→ **Dataset excerpts**:
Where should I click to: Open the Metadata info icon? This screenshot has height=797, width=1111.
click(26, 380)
...
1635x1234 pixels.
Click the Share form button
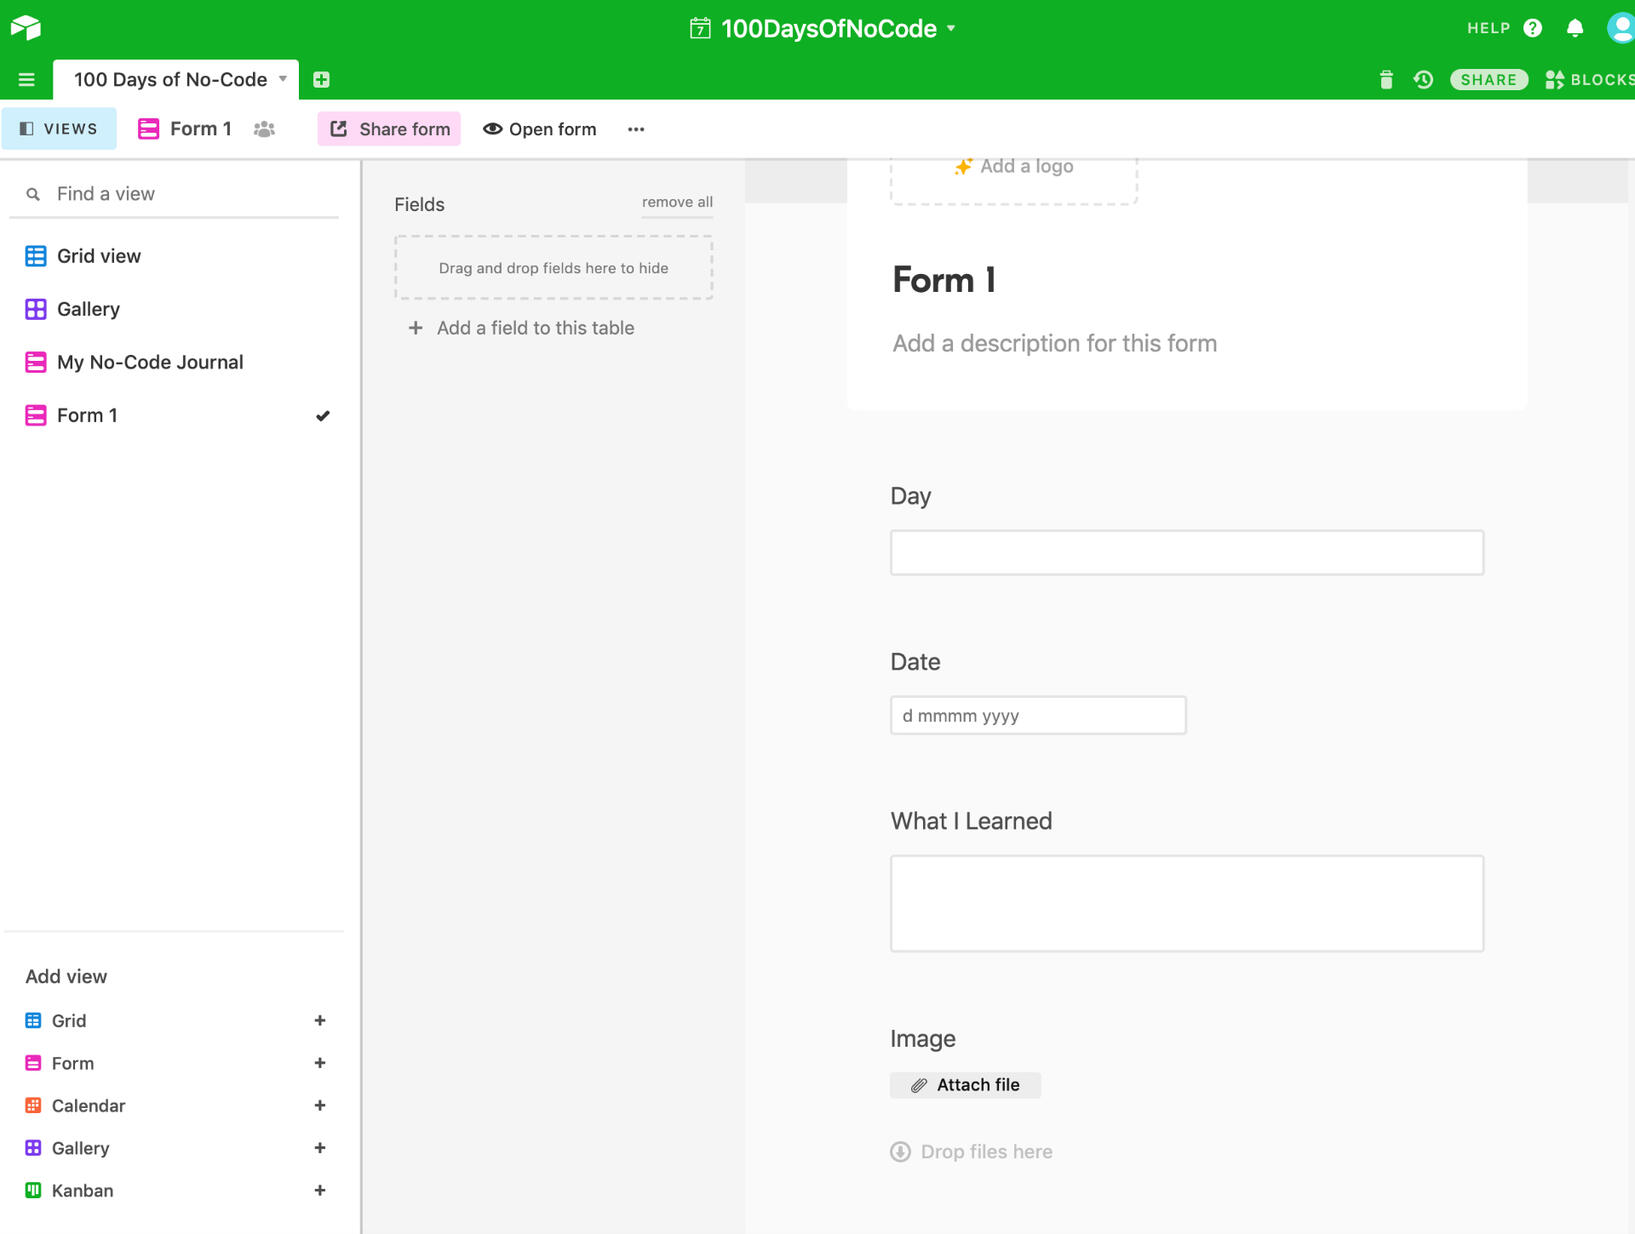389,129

→ **Short exercise**: Put the lines starting at the line containing "Where should I" and ending at the line containing "click(26, 380)" into a numbered list, leaving out any blank lines.

→ **Answer to this problem**:
1. Where should I click to: Open the Metadata info icon? This screenshot has height=797, width=1111.
2. click(26, 380)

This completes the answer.